Windows Driver Signing Bullshit

You’re probably thinking “what’s taking this guy so long to push out releases”. Well, apart from my permanent lack of time (job, life, you know the drill) it’s some bullshit called Driver Signing. What is that and why should you care? Read on…

Background

Long story short: every version of Windows we care about (starting with 7, skipping Vista) enforces certain restrictions when you’re dealing with the installation of a device driver. The major one is the driver files signature. Since other people smarter (and older) than me have already tackled this topic I’ll just blatantly steal a quote from David Grayson:

If you have ever installed some software or drivers in Windows, you have probably seen a dialog telling you the name of the company or person that published that software. This means that the publisher has cryptographically signed their work. Signing your software is important: by showing a nicer dialog to the end user, it gives end users more confidence that they are not installing malware. In the case of device drivers, signing is even required by certain versions of Windows in certain situations.
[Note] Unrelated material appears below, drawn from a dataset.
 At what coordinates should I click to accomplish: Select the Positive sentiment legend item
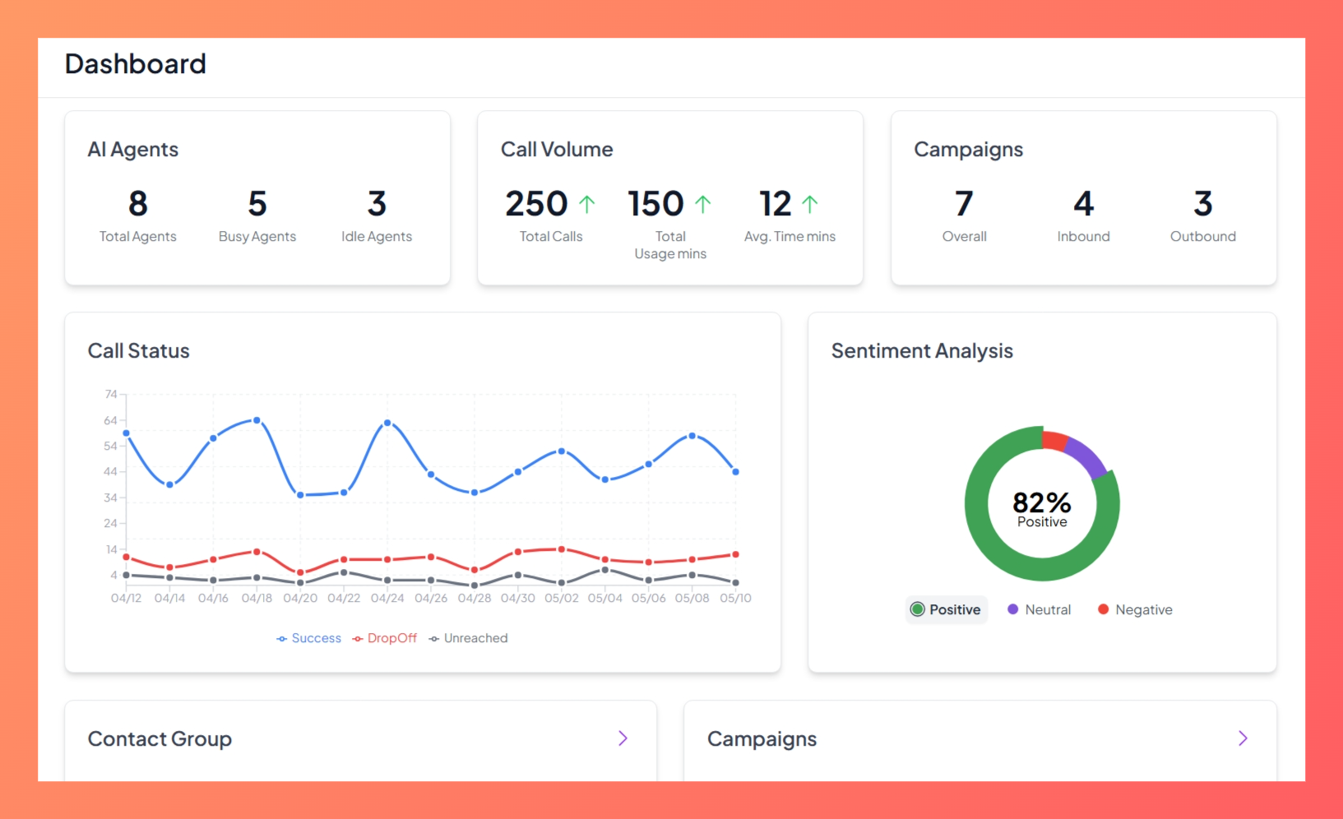[x=946, y=609]
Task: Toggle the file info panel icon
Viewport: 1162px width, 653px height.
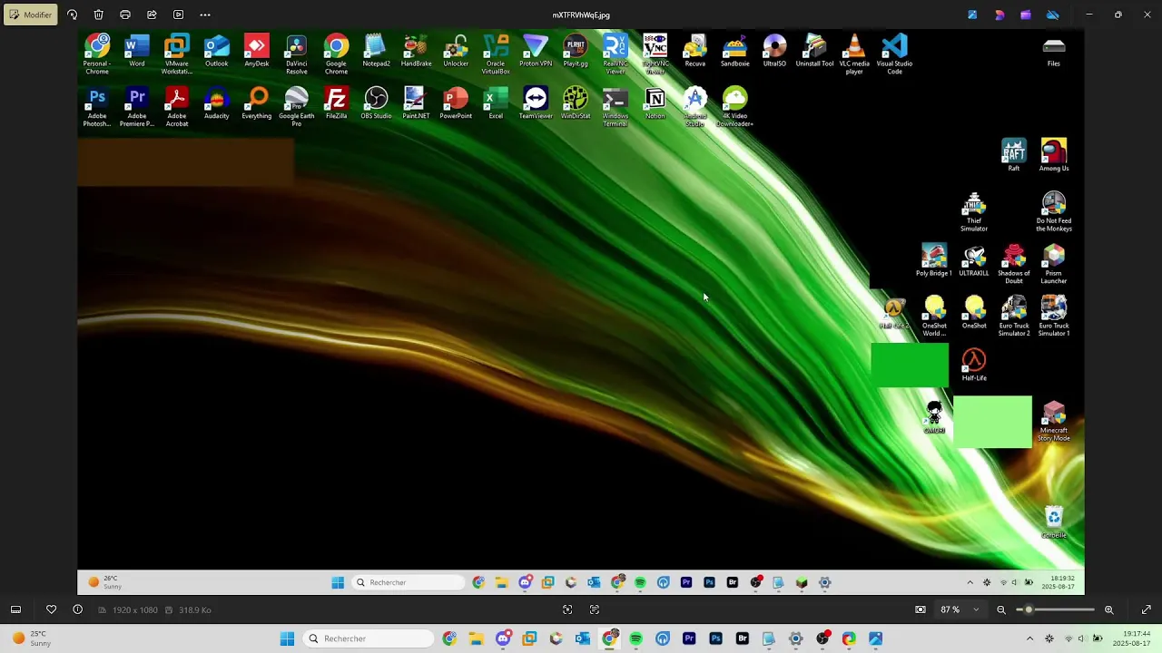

If you’re interested in the whole story of signing Windows drivers I recommend you read the whole article I linked above.

Another quote from an article of a bloke at PiXCEL:

What’s not immediately clear with Windows 8 is that an unsigned 32 bit Windows 7 driver may (but probably will not) load, and an unsigned 64 bit driver definitely will not . The usual error is a message that the installation failed, or that an unnamed file cannot be found. These error messages are particularly unhelpful and don’t accurately reflect the cause of the failure.

So in summary: a working signature is inescapable if you wan’t to release drivers to the public, got it. Therefore I acquired an Extended Validation Code Signing Certificate from GlobalSign based on David Grayson’s experiences and recommendations (which was ridiculously expensive for the community work I use it for but that’s for yet another post).

The Problem

OK I really want to keep this as short and non-boring as possible but this is important. You’ll find a whole truck-load of articles on MSDN and the general interwebz. Everybody is talking about the new requirements for signing for Windows 10 Anniversary Update and how these requirements have been tightened even more when UEFI Secure Boot is enabled and yaddi-yadda and so on and so forth. Now that I also have access to their brand new developer dashboard I can finally request a signature from Microsoft which will allow my drivers to get loaded even on the latest Windows 10 with Secure Boot on. Great! But. What about Windows 8(.1) and 7? They’re still around aren’t they. Well too bad for you, the portal doesn’t give you the options for those:

And I know this fact is documented in MSDN:

As an alternative to HLK and HCK testing, you can cross-sign your driver yourself and submit it to the dashboard for attestation signing so that it also works on Windows 10. This is more complicated, but still a valid option. But it’s important to note that a submission signed this way will not work on Windows Server 2016. For more information about how to attestation sign a driver, see Attestation signing a kernel driver for public release. Important You must still use Hardware Dev Center (Sysdev) to attestation sign a driver until driver signing is available through the new Windows Hardware Dev Center dashboard.

But what’s that good for?! Thanks for telling me I’m just wasting my time with the portal! But what’s this:

Use the Hardware Lab Kit (HLK) to test your submission against Windows 10 and use the Hardware Certification Kit (HCK) to test against earlier versions of Windows. Then create a dashboard submission that includes all the merged HLK/HCK test results. During the submission process, you can opt-in to get a free signature for Windows Vista and Windows XP, as shown later in this topic. To opt-in for Windows Server 2008, provide a submission ID from a Windows Logo Kit (WLK) submission. This is the only way to make a submission apply to all Windows versions.

Ah, use the Hardware Lab Kit, you say? You mean this piece-of-shit Software that requires yet another virtual machine running in my build environment but now with Server 2012 R2 installed? Okay, I obeyed and wen’t through multiple tries (because, as I said, piece of shit) and after even preparing a physical test machine to run the test playlist I still can only submit a package for Windows 10:

Oh excuse me, I could submit it if not for the fact that I can’t sign it because the damn tool doesn’t recognize my hardware token which you have to use if you bought an EV Certificate which you have to buy because it’s required by the same baboons who probably made the tool incompatible with the cert!

In conclusion I can say this has torn my soul more than anything else I’ve ever encountered in IT which lead to this rant post. Hopefully some Overwatch can cool me down now, see you later 😑

Regards